Treating all errors the same. "User not found" and "database connection refused" are different. The first is a normal API result; the second is an infrastructure problem. Don't pattern-match every operation against {:error, _} and shrug.
Hiding bugs as features. "If this map is missing the key, default to empty string" sounds reasonable until you realize you've made it impossible to ever notice when the map is wrong. Crashing on missing keys catches data shape changes immediately.
No supervisor. "Let it crash" in an unsupervised process is just crashing. The crash needs to land somewhere that can recover.
Key Takeaways
- BEAM processes are the unit of failure. Crashing one doesn't take down the VM or other processes.
- Defensive code is expensive — it adds complexity and hides bugs. Offensive code is cheap when supervisors are doing recovery.
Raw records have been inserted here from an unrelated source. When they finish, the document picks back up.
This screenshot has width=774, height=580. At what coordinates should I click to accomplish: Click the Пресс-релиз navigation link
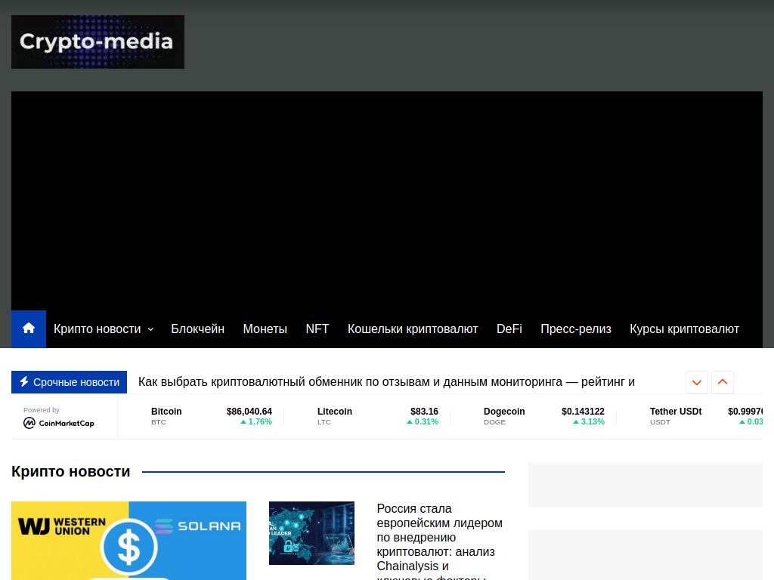click(576, 329)
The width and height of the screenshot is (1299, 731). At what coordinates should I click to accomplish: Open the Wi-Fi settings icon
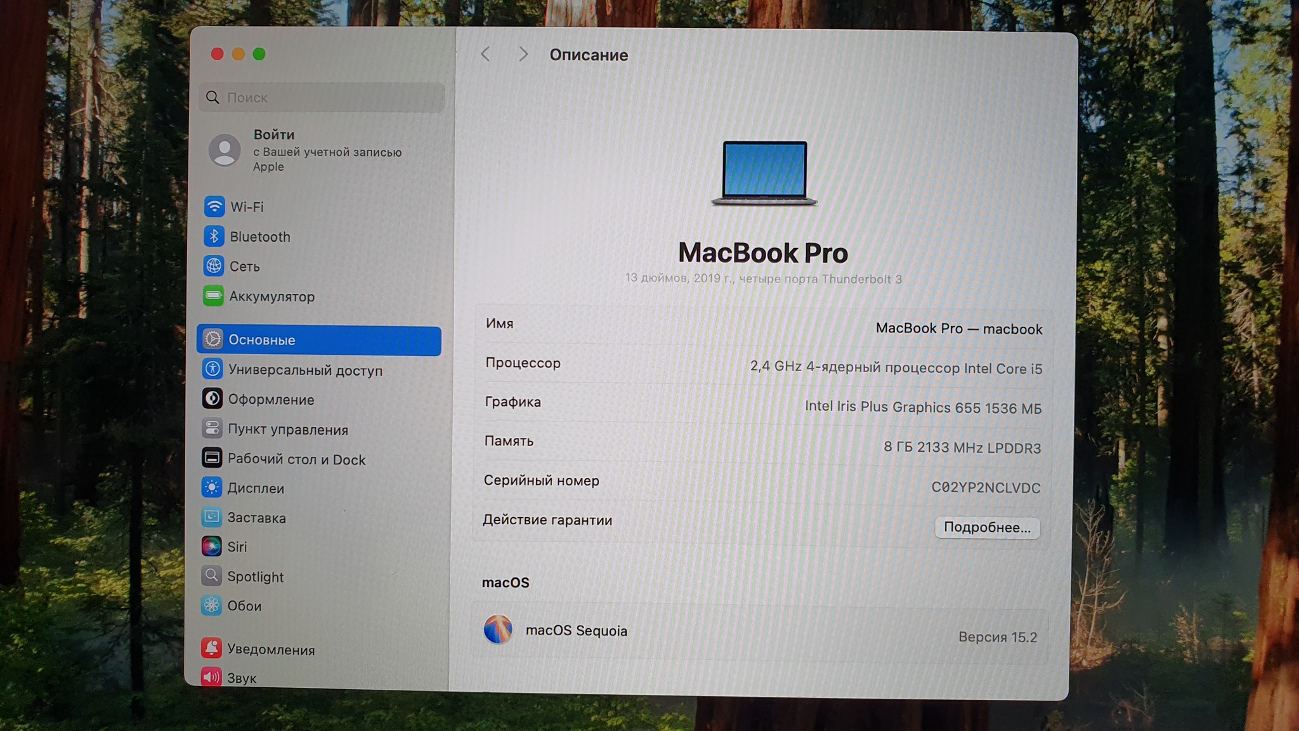(214, 207)
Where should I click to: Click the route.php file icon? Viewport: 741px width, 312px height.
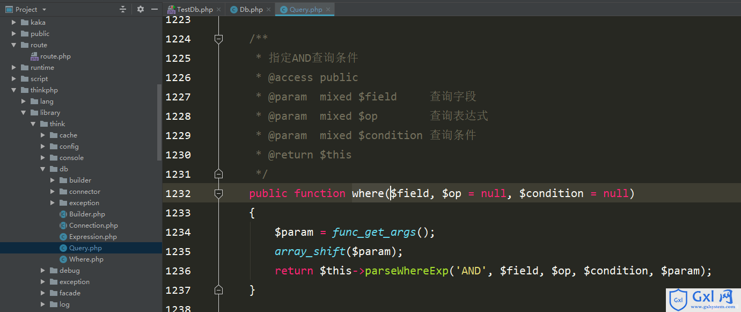point(34,56)
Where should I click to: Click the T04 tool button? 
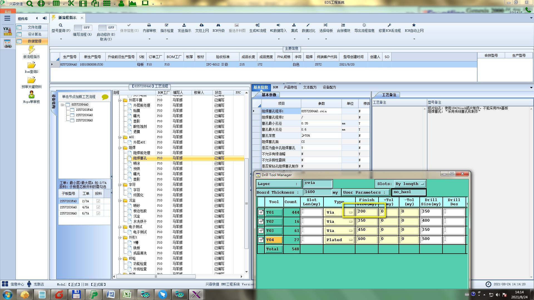(x=274, y=240)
- Crash on broken invariants. Return
{:error, reason}for expected failures. - Supervisors are the structured recovery mechanism. They turn "crash" into "restart with fresh state."
- The win isn't fewer errors — it's separating happy-path code from recovery code. Read business logic without error noise; read supervisors without business logic.
- "Let it crash" only works under a supervisor. Otherwise it's just crashing.